- Aim of the exercise
Write out each entry word for word.

____ Provided records

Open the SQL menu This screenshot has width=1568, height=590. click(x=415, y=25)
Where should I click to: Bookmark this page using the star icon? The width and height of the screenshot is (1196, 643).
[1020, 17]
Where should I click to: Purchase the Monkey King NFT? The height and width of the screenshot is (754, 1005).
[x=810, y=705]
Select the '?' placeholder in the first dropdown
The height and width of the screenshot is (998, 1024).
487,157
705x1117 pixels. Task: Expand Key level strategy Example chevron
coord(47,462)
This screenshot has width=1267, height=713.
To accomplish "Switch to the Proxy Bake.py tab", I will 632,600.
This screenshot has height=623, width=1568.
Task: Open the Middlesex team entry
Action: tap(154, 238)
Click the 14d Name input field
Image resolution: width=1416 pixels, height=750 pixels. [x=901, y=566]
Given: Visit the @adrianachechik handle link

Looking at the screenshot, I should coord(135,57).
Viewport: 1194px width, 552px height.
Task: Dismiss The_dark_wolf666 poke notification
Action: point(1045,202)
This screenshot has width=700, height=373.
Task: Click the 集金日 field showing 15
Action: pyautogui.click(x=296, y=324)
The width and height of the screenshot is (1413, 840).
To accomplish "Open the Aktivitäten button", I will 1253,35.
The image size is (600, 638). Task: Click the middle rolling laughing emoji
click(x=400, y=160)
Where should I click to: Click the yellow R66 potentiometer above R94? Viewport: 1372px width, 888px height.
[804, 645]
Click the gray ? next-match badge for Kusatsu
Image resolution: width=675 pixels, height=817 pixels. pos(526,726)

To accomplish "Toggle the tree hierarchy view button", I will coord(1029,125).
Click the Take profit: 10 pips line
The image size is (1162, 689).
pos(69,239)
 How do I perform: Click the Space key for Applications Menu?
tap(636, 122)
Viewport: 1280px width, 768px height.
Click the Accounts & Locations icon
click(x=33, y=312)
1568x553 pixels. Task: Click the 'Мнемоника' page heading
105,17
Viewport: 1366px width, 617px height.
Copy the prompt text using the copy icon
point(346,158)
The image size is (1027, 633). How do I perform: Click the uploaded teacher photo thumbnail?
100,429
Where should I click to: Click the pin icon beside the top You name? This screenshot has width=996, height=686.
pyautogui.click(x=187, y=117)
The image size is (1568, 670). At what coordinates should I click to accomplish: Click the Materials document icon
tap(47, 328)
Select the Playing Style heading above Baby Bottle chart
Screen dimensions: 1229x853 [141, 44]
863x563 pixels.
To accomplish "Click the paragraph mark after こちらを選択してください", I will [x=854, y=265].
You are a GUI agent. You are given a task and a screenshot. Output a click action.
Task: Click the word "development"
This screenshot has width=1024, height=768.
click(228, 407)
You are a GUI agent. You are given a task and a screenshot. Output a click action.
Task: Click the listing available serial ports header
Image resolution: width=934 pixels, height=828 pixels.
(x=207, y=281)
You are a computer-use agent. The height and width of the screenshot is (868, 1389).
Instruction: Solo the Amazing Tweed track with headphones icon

________

- Task output
Open the SQL menu This screenshot has width=1568, height=590. click(x=415, y=25)
Where should I click to: Bookmark this page using the star icon? The width and height of the screenshot is (1196, 643).
[1020, 17]
Where should I click to: Purchase the Monkey King NFT? The height and width of the screenshot is (754, 1005).
[x=810, y=705]
Select the '?' placeholder in the first dropdown
The height and width of the screenshot is (998, 1024).
487,157
705x1117 pixels. Task: Expand Key level strategy Example chevron
coord(47,462)
This screenshot has width=1267, height=713.
To accomplish "Switch to the Proxy Bake.py tab", I will 632,600.
This screenshot has height=623, width=1568.
Task: Open the Middlesex team entry
Action: tap(154, 238)
Click the 14d Name input field
Image resolution: width=1416 pixels, height=750 pixels. [x=901, y=566]
Given: Visit the @adrianachechik handle link

Looking at the screenshot, I should coord(135,57).
Viewport: 1194px width, 552px height.
Task: Dismiss The_dark_wolf666 poke notification
Action: point(1045,202)
This screenshot has width=700, height=373.
Task: Click the 集金日 field showing 15
Action: pyautogui.click(x=296, y=324)
The width and height of the screenshot is (1413, 840).
To accomplish "Open the Aktivitäten button", I will 1253,35.
The image size is (600, 638). Task: Click the middle rolling laughing emoji
click(x=400, y=160)
Where should I click to: Click the yellow R66 potentiometer above R94? Viewport: 1372px width, 888px height.
[804, 645]
Click the gray ? next-match badge for Kusatsu
Image resolution: width=675 pixels, height=817 pixels. pos(526,726)

To accomplish "Toggle the tree hierarchy view button", I will coord(1029,125).
Click the Take profit: 10 pips line
The image size is (1162, 689).
pos(69,239)
 How do I perform: Click the Space key for Applications Menu?
tap(636, 122)
Viewport: 1280px width, 768px height.
Click the Accounts & Locations icon
click(x=33, y=312)
1568x553 pixels. Task: Click the 'Мнемоника' page heading
105,17
Viewport: 1366px width, 617px height.
Copy the prompt text using the copy icon
point(346,158)
The image size is (1027, 633). How do I perform: Click the uploaded teacher photo thumbnail?
100,429
Where should I click to: Click the pin icon beside the top You name? This screenshot has width=996, height=686.
pyautogui.click(x=187, y=117)
The image size is (1568, 670). At what coordinates should I click to accomplish: Click the Materials document icon
tap(47, 328)
Select the Playing Style heading above Baby Bottle chart
Screen dimensions: 1229x853 [141, 44]
863x563 pixels.
To accomplish "Click the paragraph mark after こちらを選択してください", I will [x=854, y=265].
You are a GUI agent. You are given a task and a screenshot. Output a click action.
Task: Click the word "development"
This screenshot has width=1024, height=768.
click(228, 407)
You are a GUI agent. You are given a task and a screenshot. Output a click action.
Task: Click the listing available serial ports header
Image resolution: width=934 pixels, height=828 pixels.
(x=207, y=281)
You are a computer-use agent. The height and width of the screenshot is (868, 1389).
Instruction: Solo the Amazing Tweed track with headphones icon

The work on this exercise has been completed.